(Saved data entries)
════
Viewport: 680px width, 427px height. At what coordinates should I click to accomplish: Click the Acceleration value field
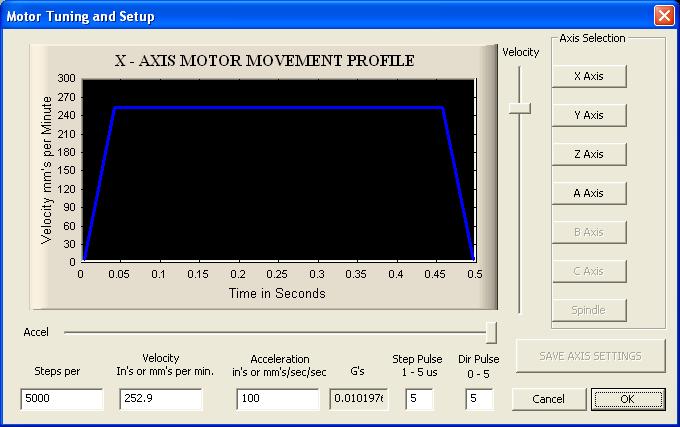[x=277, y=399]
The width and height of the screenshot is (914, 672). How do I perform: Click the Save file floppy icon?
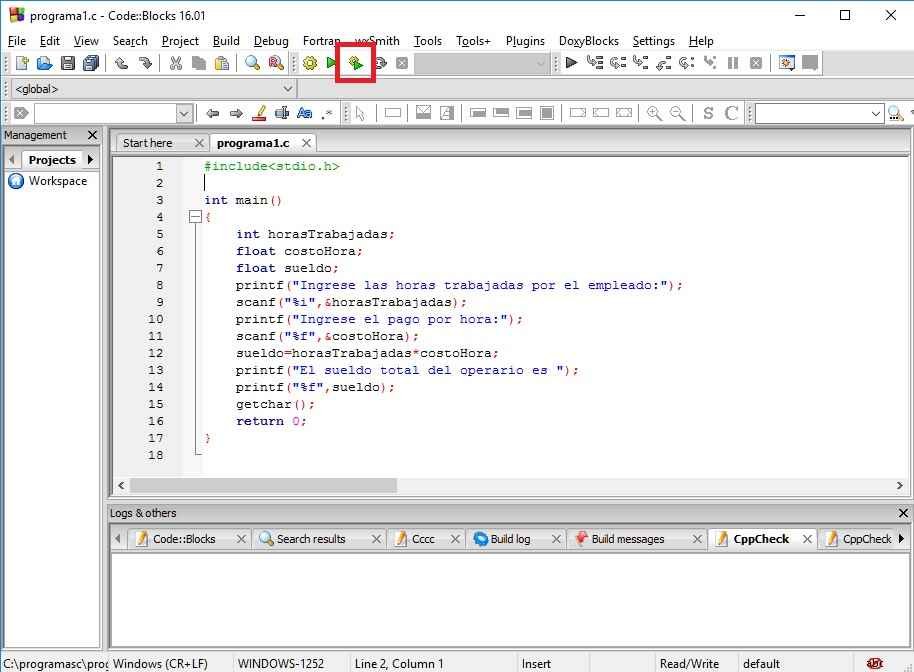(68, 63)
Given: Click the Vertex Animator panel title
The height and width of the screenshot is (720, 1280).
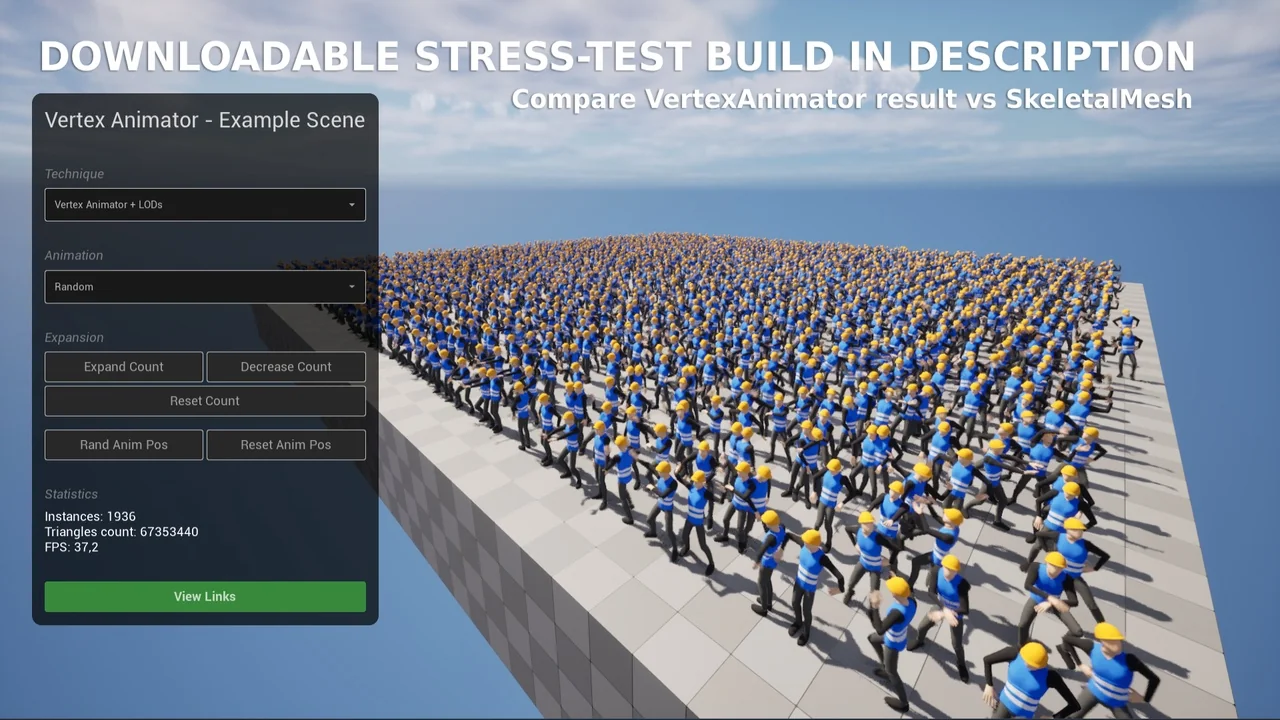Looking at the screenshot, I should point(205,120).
════
- [WORK TASK]: Retype exactly the lines from the line containing "The width and" through the end of the entries above, including both ends, and leave every picture out.

- [WORKED SOLUTION]:
The width and height of the screenshot is (914, 672). How do I perform: Click the Save file floppy icon?
(68, 63)
Given: Click the Vertex Animator panel title
The height and width of the screenshot is (720, 1280).
Looking at the screenshot, I should point(205,120).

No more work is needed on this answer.